Dolar 34,5989
%-0.11
Euro 36,6082
%0.04
Altın 2.942,460
%0.19
Bist-100 9.597,00
%0

Pzt

-8°

Sal

-12°

Çar

-3°
Davutoğlu: Tünelin ucu görünmeye başladı

Davutoğlu: Tünelin ucu görünmeye başladı

Dışişleri Bakanı Ahmet Davutoğlu, ABD ve Rusya'nın Suriye'nin kimyasal silahlarının imhasını öngören karar tasarısının önemine işaret etti. Esad’ın yeni yapıda olmaması gerektiğini belirten Davutoğlu, “Tünelin ucu görünmeye başladı” dedi.

  • Ege Postası
  • 27.09.2013 - 16:24
 ABD / New York - Dışişleri Bakanı Ahmet Davutoğlu, NTV canlı yayınında Deniz Kilislioğlu'nun gündeme ilişkin sorularını yanıtladı.

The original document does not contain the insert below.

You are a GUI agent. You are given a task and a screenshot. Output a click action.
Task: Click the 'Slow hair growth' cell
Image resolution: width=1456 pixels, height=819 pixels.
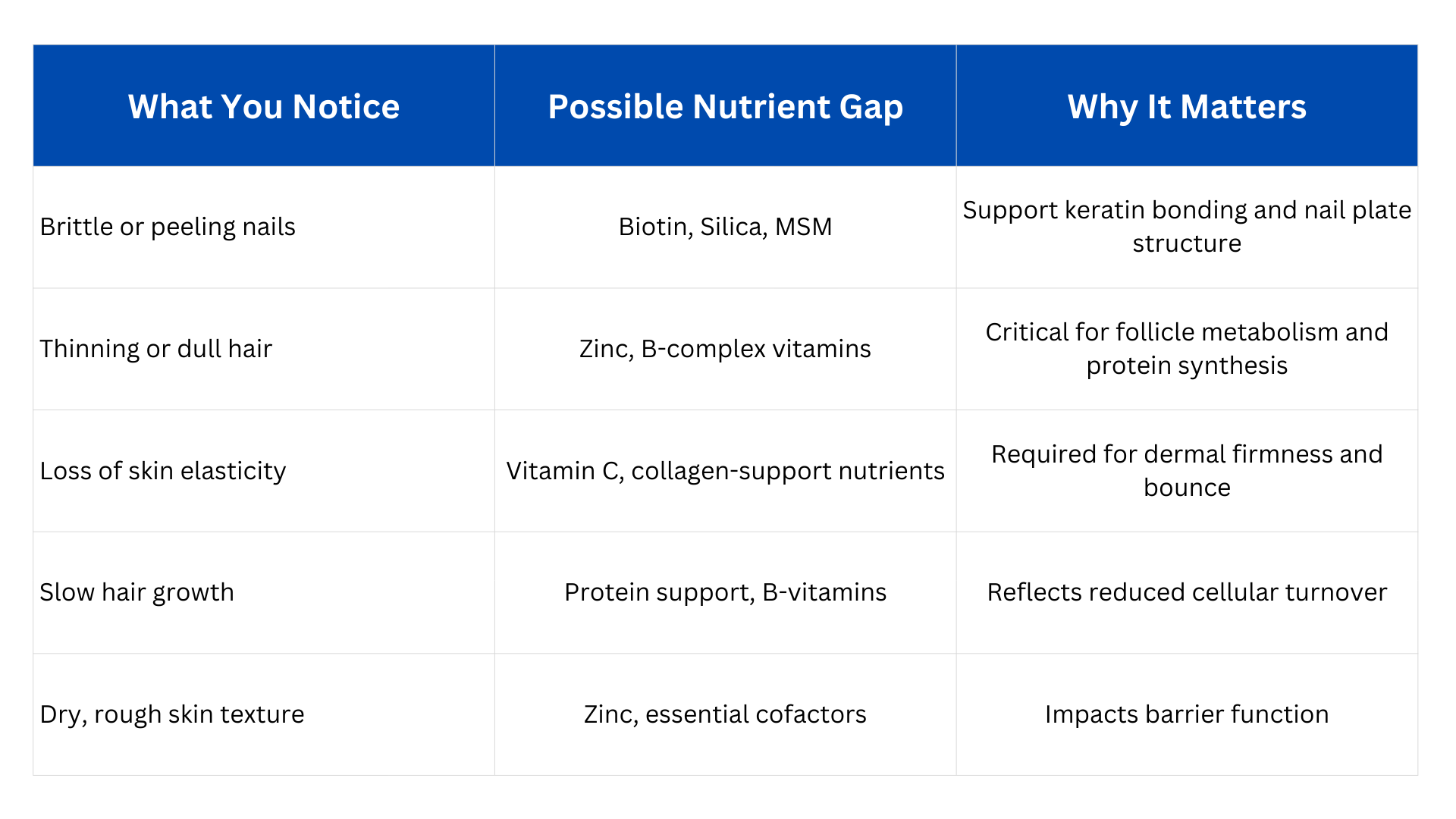pos(137,592)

Bakan Davutoğlu, Suriye konusunda Birleşmiş Milletler Güvenlik Konseyi'nde varılan anlaşmayı "İnsani boyutu eksik olsa da", tatmin edici olarak niteledi. Davutoğlu, "Tünelin ucu görünmeye başladı'' ifadesini kullandı.

Ahmet Davutoğlu, İranlı mevkidaşı Cevad Zarif ile New York'ta nehir kıyısında yürüyerek bir görüşme gerçekleştirmişti. Bakan Davutoğlu bu görüşmenin dinlenme kaygısıyla mı nehir kıyısında yapıldığına ilişkin soruyu da yanıtladı: ''Bütün gün ofislerde sürekli toplantı yapıyorsunuz. Heyetlerarası görüşmelerin bir kısmını zaten dışarı da düşünüyorduk hadi yürüyelim dedik.''

Dışişleri Bakanı ayrıca, Kenya'daki alışveriş merkezi baskınında hayatını kaybeden Elif Yavuz'un ailesini New York'ta ziyaret etmeyi planladığını söyledi.

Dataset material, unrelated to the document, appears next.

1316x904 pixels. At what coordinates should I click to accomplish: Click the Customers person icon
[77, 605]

-Suriye karar tasarısında bir süredir pazarlıklar sürüyordu sonunda dün akşam bir karara varıldı. Nasıl bir karar tasarısı oldu'

Ahmet Davutoğlu: Bütün NATO ve Avrupa Birliği üyesi ülkeler birlikte bir masa etrafında buluştuk her sene yapılan geleneksel bir yemekti. Orada da Kerry bizim konuştuğumuz çerçevede varılan mutabakatı tam detaylı şekilde arkadaşlarla paylaştı. Karar tasarısının kendisi önemlidir her şeyden önce. İlk defa BM Güvenlik Konseyi'nde Suriye bağlamında bağlayıcı bir karar tasarısı çıkmış oldu. Bu Suriye konusunun artık BM Güvenlik Konseyi gündemine gelen ve uluslararası barış ve güvenliği tehdit eden bir husus olduğunu teyit etmesi bakımından önemli.

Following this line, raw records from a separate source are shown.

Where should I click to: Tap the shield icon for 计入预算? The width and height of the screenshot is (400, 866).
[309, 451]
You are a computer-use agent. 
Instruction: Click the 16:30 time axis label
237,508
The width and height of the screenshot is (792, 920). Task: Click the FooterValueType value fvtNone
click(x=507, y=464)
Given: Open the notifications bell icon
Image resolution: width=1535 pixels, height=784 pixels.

Bundan sonra sürekli bu konu BM gündeminde olacak ve herhangi bir olağanüstü durumda da tekrar ele alındığında bir çerçeve oluşmuş oldu. Bizim için tasarıda olmasını beklediğimiz ve öne çıkardığımız hususlar vardı. Bunlardan birisi bu karar tasarısının 7. madde çerçevesinde olması. 7. maddeye bir ihlal olması durumunda alınacak tedbirler bağlamında atıf var bu önemlidir.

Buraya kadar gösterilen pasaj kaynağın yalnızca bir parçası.